Your campaign website is one of the most important assets you have. It’s truly the only member of your team working 24/7. And increasingly, this may be the only contact, through social media and Google Search, that a voter has with your campaign. Getting the website right is essential.
Here are some important considerations when deciding whether you should use a website builder like Squarespace or Wix rather than hiring a professional to build your website.
DIY website builders are attractive for their low costs. Their most expensive packages are typically priced at around $50 per month – roughly half of what a professionally built website could cost. When you’re just launching your campaign and on a tight budget, that looks a lot more attractive than the cost of working with a professional.
Unlike a website built by a professional, you can get a DIY website up and running in about an afternoon. Beware that, despite their marketing promises, if you’re not familiar with the tools there is a learning curve for getting up to speed with them and making your website could take you several hours. Before you decide to spend 8 hours or more wrangling your website on a DIY builder, consider what your time is worth as a professional or as a candidate and the value of a professionally built website comes into focus. Just an hour of fundraising calls could cover the investment.
You’ll get lots of added value from hiring a professional to build your website for you – especially if they’re experienced in politics – because they’ll know things you don’t know, including what disclaimers are required, the latest tactics and trends, and how to make sure your site appears in Google searches.

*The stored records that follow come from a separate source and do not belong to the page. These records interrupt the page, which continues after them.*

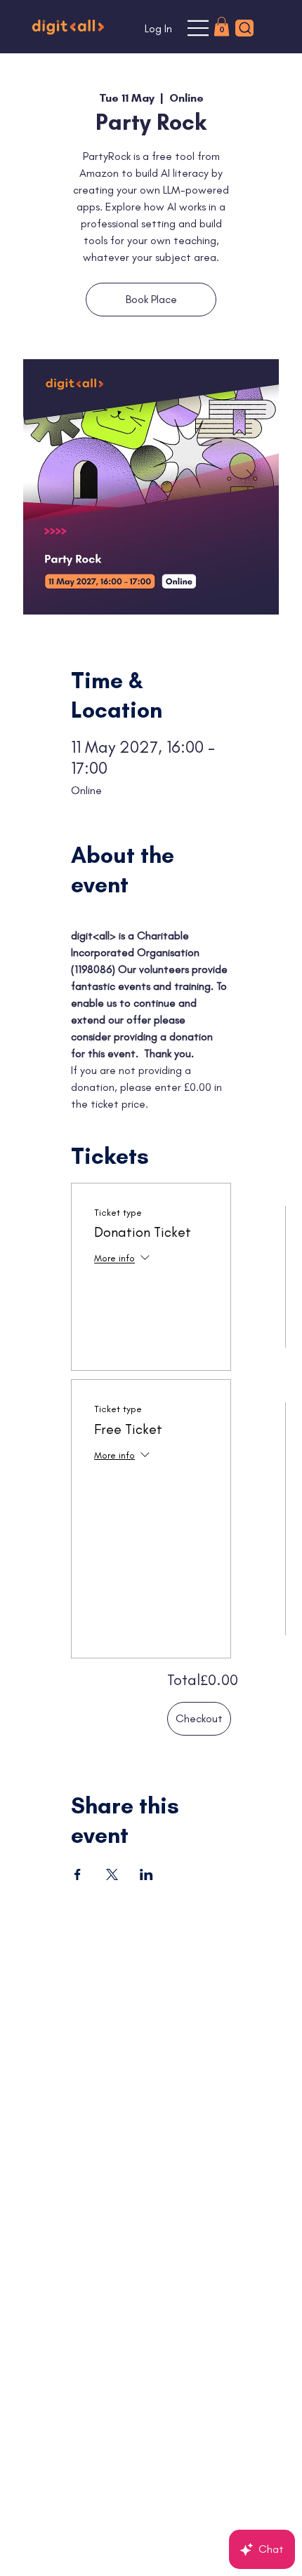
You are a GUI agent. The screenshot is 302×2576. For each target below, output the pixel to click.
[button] (222, 26)
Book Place (151, 299)
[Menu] (199, 28)
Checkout (199, 1718)
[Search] (244, 28)
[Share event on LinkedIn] (146, 1874)
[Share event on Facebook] (77, 1874)
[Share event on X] (112, 1874)
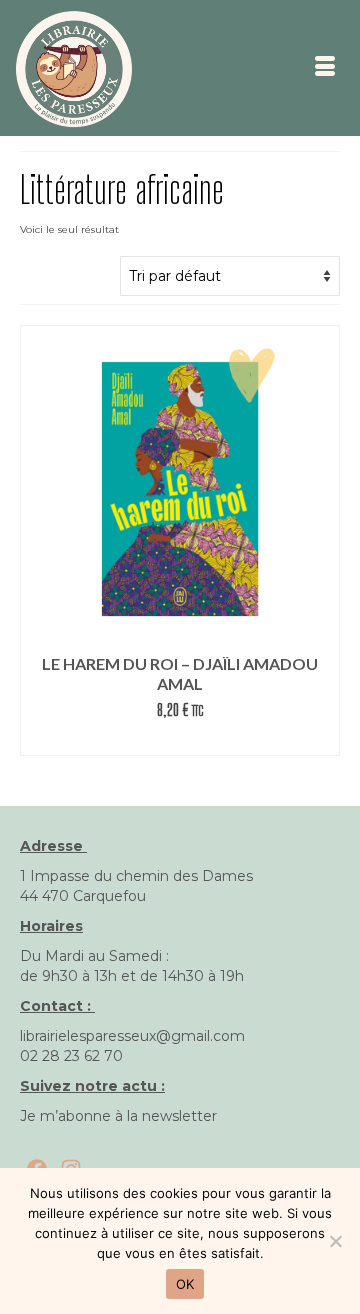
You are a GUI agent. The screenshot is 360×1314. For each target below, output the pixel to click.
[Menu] (325, 68)
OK (185, 1284)
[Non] (335, 1241)
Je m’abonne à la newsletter (118, 1116)
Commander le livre (180, 740)
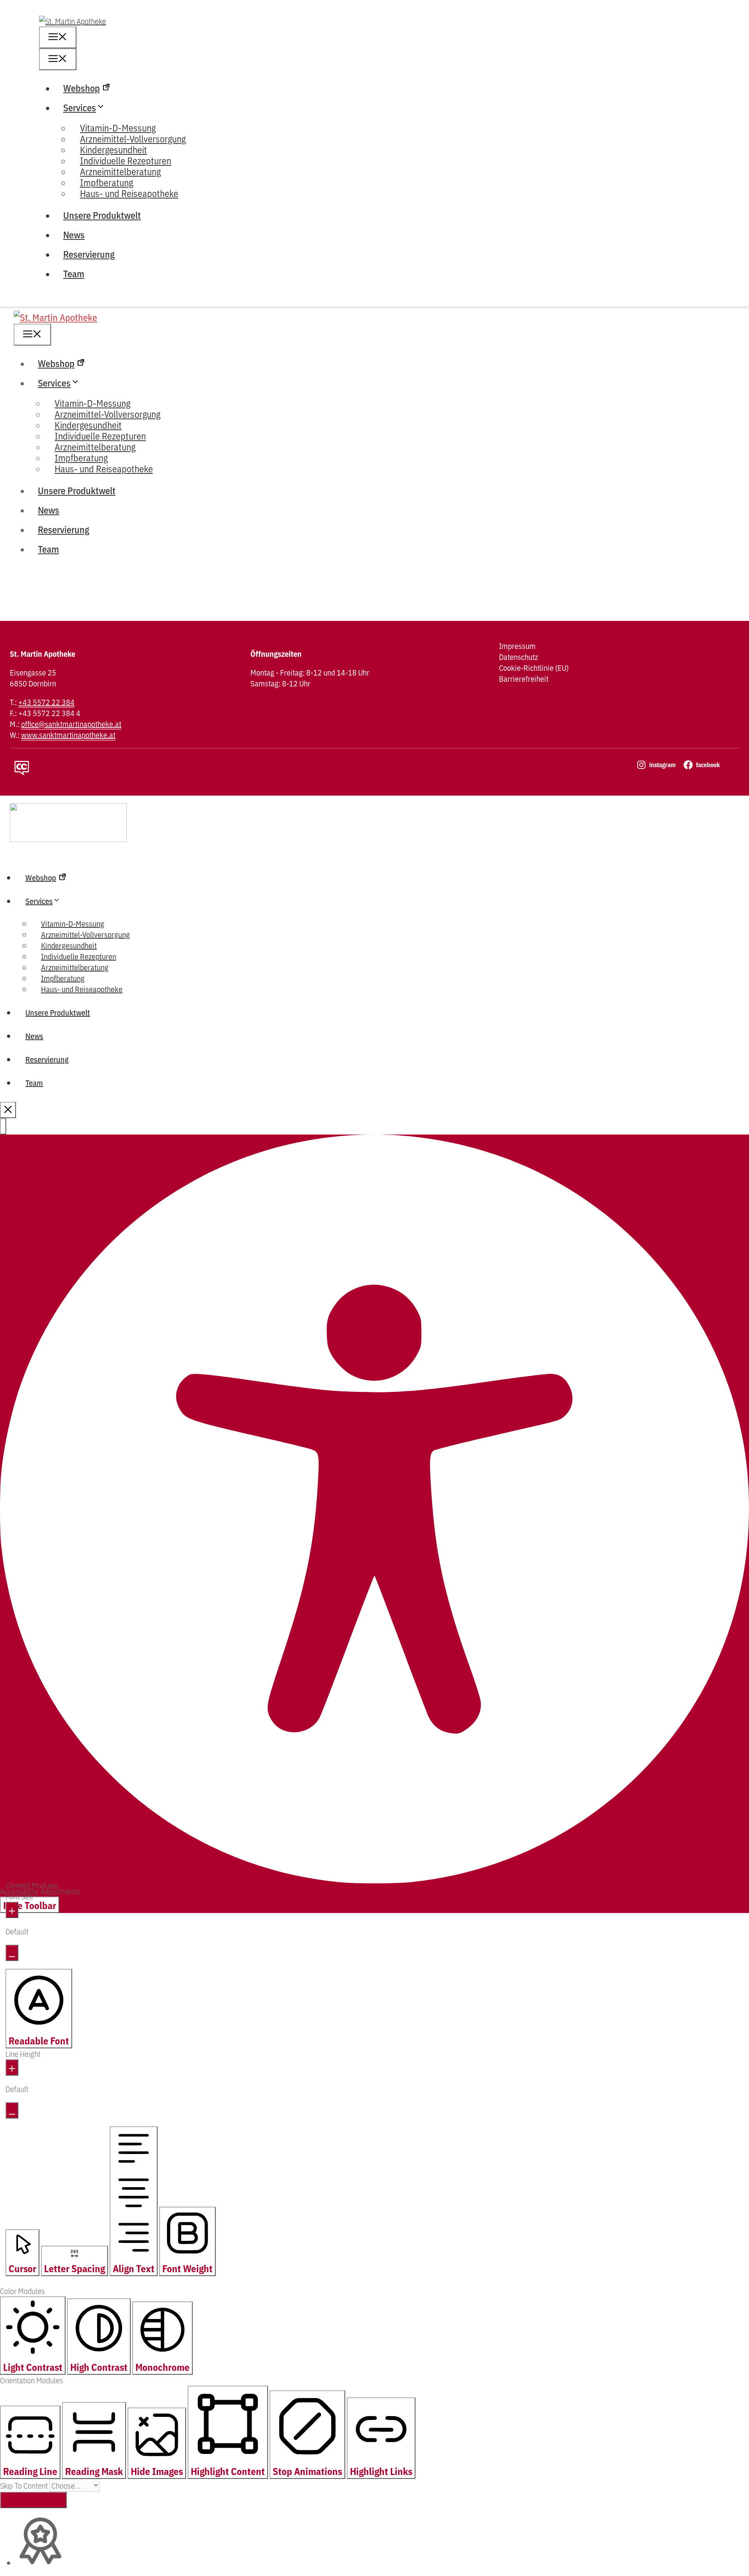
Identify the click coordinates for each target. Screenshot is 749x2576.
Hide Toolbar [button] (29, 1905)
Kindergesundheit (69, 945)
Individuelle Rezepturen (78, 956)
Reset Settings (33, 2500)
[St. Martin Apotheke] (55, 316)
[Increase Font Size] (11, 1910)
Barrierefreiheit (523, 678)
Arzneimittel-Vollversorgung (85, 934)
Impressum (517, 645)
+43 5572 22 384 (46, 701)
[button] (3, 1126)
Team (73, 273)
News (74, 234)
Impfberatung (63, 978)
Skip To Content (25, 2485)
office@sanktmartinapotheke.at (71, 723)
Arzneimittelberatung (74, 967)
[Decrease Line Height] (11, 2110)
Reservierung (89, 253)
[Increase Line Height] (11, 2067)
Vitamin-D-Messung (72, 923)
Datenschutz (518, 656)
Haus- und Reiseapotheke (129, 193)
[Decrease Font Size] (11, 1953)
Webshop (81, 87)
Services (79, 107)
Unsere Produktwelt (102, 214)
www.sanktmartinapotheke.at (68, 734)
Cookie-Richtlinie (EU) (534, 667)
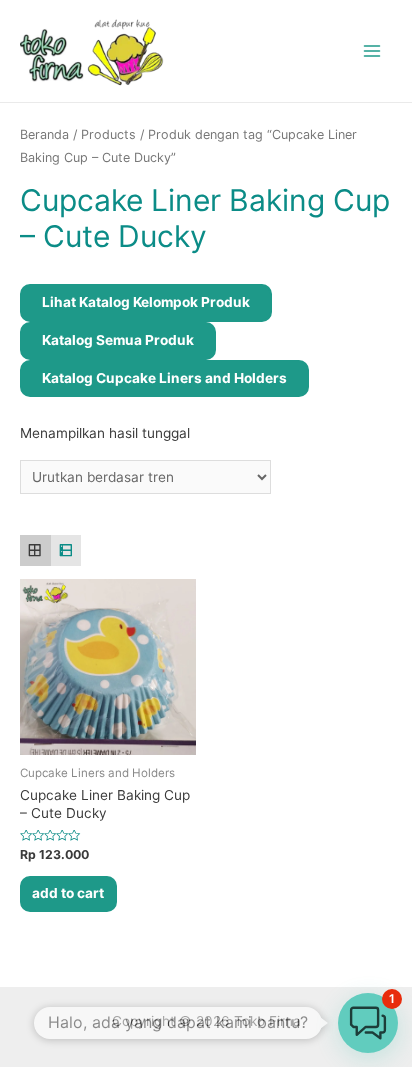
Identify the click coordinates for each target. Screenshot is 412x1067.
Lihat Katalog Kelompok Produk (146, 302)
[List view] (66, 550)
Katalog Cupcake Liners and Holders (164, 378)
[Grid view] (35, 550)
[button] (368, 1023)
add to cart (68, 893)
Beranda (44, 134)
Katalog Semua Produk (118, 340)
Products (108, 134)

Building your website on your own means you’re missing out on their perspective and experience. If you’re a first-time candidate, is that a corner you can afford to cut?
Even though DIY website builders promise total customization, what they mean is you can customize within their parameters. And since their target customers are small businesses (not political campaigns), it will be difficult to customize their existing templates for your specific use cases.
There are even restrictions on adding in third party tools you may want to use later on, like building custom audiences on Facebook or tracking conversions from ads. By using a DIY website builder, you limit what’s possible with your website later on in the campaign.
You should never launch your campaign without a website – even if it’s just a basic landing page with a donate button and a signup form – so if budget is holding you back, a DIY builder is a great option. But a DIY website should only be a temporary placeholder.
Your campaign website is working 24/7 and it’s how most of your voters will interact with your campaign. You can’t afford not to invest in your website.